On Wednesday, 6 August, about half of the passengers on our ship (pretty much all the Americans) took a three-hour train ride from our port on the coast of Germany to spend the day in Berlin. It was quite a long day (we departed at 6:45 AM and returned at about 9 PM), but it was definitely worth it to see the myriad of historically important sites in Berlin. After our train arrived in Berlin, we boarded a tour bus, on which was waiting for us the craziest tour guide you could ever imagine. His name was Burkhart, and he was probably the most flamboyant (yet straight) person I have ever met. My sister Jessie and a couple of our friends spent most of the tour laughing at his antics and trying to capture them on video.
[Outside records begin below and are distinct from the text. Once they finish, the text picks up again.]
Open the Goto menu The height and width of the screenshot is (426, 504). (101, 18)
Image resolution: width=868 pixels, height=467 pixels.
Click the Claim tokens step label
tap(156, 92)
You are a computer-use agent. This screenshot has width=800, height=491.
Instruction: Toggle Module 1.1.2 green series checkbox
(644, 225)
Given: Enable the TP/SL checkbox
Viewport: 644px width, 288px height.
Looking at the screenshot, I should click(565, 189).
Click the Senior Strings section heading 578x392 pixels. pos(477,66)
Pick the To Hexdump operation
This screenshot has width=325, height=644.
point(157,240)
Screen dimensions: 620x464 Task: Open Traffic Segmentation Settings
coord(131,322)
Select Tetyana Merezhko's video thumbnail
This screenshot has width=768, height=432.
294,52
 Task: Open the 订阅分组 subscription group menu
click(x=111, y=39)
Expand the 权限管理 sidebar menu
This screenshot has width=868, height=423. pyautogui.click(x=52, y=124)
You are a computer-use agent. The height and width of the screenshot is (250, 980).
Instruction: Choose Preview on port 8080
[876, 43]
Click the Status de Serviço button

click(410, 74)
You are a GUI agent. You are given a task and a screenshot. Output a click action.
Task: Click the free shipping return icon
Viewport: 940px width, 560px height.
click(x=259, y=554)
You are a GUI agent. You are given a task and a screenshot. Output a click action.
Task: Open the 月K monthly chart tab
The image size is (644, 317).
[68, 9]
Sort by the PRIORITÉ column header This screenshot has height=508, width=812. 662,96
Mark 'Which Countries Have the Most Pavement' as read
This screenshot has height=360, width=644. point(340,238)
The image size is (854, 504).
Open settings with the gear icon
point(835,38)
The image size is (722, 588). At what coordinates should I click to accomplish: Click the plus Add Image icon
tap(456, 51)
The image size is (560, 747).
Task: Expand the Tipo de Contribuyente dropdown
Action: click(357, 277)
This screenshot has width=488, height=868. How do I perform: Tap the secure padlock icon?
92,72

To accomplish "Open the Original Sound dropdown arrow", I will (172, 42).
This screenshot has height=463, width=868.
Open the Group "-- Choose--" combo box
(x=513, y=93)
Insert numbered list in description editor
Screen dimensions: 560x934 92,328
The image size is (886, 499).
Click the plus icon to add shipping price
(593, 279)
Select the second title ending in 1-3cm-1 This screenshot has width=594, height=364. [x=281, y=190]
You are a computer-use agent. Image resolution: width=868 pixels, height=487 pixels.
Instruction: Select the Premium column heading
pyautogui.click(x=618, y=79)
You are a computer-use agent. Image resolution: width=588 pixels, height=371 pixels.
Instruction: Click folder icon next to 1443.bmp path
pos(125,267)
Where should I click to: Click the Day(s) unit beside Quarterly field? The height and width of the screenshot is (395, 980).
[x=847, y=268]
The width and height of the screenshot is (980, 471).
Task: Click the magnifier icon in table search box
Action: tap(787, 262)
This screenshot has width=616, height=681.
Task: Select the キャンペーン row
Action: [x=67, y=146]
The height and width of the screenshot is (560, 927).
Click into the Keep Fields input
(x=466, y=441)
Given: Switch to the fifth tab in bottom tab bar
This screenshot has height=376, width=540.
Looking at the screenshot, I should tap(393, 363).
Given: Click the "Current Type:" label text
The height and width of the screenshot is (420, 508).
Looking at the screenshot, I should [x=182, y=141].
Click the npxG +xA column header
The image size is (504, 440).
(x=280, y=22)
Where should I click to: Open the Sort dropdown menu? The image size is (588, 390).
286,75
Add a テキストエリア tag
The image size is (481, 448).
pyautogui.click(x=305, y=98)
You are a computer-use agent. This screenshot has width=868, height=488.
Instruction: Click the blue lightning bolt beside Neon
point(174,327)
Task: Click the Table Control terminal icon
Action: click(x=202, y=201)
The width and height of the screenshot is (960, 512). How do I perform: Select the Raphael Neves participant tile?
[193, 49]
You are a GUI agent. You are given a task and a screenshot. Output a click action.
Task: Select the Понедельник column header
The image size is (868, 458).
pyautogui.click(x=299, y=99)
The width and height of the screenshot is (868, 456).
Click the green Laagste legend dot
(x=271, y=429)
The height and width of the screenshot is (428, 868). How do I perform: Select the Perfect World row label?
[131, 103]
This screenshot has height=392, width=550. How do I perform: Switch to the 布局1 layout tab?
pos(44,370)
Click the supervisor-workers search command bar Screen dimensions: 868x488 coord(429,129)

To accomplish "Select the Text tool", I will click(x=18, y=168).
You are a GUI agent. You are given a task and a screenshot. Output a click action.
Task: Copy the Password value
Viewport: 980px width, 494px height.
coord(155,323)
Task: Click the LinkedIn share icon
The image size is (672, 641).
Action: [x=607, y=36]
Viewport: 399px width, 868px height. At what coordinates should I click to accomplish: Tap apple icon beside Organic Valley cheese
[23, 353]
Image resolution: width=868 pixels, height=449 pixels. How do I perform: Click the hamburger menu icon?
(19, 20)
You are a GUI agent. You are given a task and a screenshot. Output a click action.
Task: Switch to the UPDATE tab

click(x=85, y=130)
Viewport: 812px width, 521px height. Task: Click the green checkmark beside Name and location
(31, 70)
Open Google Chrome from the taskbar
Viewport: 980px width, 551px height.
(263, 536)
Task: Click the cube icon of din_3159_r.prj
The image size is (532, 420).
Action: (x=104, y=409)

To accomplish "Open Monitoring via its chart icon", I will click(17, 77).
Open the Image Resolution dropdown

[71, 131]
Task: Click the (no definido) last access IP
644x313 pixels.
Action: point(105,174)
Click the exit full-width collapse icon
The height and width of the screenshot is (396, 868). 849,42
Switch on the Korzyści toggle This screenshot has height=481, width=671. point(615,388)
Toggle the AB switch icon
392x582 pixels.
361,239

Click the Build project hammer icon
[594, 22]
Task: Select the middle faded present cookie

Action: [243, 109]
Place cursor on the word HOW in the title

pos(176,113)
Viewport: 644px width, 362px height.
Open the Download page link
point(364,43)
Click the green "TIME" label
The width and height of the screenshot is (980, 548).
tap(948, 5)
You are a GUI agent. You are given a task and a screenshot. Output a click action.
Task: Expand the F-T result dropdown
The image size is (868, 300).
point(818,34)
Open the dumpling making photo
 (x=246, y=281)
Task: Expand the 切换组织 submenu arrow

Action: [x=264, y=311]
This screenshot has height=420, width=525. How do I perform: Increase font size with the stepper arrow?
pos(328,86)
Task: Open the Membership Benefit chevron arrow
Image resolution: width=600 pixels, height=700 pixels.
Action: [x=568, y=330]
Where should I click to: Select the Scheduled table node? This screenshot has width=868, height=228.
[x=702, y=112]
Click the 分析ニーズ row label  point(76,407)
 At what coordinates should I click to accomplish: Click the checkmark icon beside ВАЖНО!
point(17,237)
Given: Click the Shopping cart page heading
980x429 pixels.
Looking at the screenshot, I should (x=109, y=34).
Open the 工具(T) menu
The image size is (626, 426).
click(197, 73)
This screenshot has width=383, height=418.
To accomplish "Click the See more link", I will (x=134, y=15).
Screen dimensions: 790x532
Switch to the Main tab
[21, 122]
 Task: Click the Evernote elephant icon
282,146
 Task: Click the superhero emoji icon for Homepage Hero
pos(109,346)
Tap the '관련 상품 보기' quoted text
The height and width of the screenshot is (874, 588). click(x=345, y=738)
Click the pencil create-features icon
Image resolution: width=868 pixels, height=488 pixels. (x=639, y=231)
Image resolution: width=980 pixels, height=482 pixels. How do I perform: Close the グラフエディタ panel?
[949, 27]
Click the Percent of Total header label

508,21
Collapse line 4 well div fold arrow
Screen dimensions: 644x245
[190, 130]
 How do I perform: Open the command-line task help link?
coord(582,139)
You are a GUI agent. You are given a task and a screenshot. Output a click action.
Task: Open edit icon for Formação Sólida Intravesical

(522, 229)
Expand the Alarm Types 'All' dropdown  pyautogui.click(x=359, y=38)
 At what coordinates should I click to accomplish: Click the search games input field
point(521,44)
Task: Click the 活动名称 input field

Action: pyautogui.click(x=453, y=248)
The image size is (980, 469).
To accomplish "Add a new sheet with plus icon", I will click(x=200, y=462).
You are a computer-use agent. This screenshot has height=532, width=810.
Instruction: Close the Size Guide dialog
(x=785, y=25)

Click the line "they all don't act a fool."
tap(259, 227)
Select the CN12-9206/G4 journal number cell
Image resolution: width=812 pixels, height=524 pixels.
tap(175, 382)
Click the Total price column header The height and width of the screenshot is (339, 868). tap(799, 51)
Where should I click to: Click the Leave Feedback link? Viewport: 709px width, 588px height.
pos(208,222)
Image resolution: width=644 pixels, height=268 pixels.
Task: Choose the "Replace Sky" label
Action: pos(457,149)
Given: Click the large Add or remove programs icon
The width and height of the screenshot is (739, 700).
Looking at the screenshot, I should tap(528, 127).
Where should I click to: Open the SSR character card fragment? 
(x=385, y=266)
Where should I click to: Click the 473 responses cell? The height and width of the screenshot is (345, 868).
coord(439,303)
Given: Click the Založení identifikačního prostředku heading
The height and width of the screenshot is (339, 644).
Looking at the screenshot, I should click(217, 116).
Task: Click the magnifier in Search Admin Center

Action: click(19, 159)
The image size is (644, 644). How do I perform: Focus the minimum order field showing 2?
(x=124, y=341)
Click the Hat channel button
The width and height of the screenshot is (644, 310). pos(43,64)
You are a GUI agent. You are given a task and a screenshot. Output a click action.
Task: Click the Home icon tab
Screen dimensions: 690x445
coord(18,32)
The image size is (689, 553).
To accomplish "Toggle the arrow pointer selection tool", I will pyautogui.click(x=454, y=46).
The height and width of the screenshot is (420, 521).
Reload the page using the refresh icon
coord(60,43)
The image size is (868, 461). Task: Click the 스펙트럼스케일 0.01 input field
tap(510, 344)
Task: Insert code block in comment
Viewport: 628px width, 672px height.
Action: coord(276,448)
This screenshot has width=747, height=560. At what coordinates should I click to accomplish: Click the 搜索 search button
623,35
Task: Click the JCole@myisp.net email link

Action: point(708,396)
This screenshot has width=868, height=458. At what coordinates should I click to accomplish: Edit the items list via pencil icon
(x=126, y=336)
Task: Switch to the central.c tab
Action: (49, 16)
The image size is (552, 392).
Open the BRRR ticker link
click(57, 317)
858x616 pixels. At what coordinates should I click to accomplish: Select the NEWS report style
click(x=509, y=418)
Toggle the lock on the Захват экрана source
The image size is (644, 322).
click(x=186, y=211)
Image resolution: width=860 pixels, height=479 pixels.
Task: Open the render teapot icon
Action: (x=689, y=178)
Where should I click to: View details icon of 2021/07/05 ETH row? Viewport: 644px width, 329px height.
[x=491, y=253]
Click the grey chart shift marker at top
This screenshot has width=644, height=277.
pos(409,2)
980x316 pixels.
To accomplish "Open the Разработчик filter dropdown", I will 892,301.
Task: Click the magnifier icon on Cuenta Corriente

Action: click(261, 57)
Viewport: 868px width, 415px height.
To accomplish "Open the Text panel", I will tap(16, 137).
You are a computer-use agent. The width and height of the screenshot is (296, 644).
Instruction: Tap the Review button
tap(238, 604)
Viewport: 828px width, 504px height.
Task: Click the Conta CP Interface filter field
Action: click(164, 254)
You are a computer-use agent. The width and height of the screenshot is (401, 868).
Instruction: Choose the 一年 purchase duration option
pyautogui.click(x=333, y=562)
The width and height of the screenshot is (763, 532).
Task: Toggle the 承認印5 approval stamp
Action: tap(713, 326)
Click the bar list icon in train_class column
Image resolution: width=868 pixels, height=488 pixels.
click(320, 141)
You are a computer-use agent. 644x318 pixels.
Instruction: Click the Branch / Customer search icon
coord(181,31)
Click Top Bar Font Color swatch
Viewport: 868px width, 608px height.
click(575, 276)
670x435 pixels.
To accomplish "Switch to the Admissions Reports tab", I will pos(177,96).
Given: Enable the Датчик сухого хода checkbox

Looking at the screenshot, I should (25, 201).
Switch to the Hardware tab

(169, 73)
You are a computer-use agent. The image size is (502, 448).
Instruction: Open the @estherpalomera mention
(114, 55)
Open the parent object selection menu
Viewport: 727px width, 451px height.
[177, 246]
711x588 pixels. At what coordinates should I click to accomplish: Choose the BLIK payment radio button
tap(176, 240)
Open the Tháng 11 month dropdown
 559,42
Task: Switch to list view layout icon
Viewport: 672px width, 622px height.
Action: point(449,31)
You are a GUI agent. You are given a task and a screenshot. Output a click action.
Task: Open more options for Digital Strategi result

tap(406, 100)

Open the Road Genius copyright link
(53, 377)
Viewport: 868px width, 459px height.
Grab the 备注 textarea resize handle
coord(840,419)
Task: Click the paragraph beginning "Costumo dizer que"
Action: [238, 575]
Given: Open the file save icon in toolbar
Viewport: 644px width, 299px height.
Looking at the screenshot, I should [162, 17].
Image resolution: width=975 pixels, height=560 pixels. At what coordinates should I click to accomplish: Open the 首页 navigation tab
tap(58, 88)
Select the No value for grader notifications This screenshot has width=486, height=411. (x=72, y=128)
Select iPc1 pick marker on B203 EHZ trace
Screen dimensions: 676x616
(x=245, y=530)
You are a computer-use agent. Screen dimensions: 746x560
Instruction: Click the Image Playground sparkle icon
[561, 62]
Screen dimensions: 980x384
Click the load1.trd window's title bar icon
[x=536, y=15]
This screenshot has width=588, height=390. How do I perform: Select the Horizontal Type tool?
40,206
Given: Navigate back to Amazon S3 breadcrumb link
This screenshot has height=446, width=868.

Seeing as we were all running on less than three hours of sleep (we’ve been having a little too much fun), Burkhart was probably the only thing keeping us awake for most of the tour.
Anyway, sorry for the tangent. After becoming acquainted with Burkhart, we were first taken to visit a surviving section of the Berlin Wall. The wall is covered with graffiti, but it is strangely beautiful. Some of it is extremely goofy – for instance, there was a picture of a dinosaur along with a hilarious quote that is unfortunately not appropriate for me to copy here. A good deal of the graffiti, though, is meaningful in some way – politically, socially, morally, or otherwise. One thing that caught my eye was the words, written in small letters, “¿Cuándo dejará Colombia de sangrar?” which means (translated from Spanish), “When will Colombia stop bleeding?” I found it quite poignant that many travelers to Berlin had found some hope for their own homelands in the fact that Berlin’s painful struggle had ended.
As you can imagine, after such a long and intriguing day, the train ride back to our port involved lots of sleeping.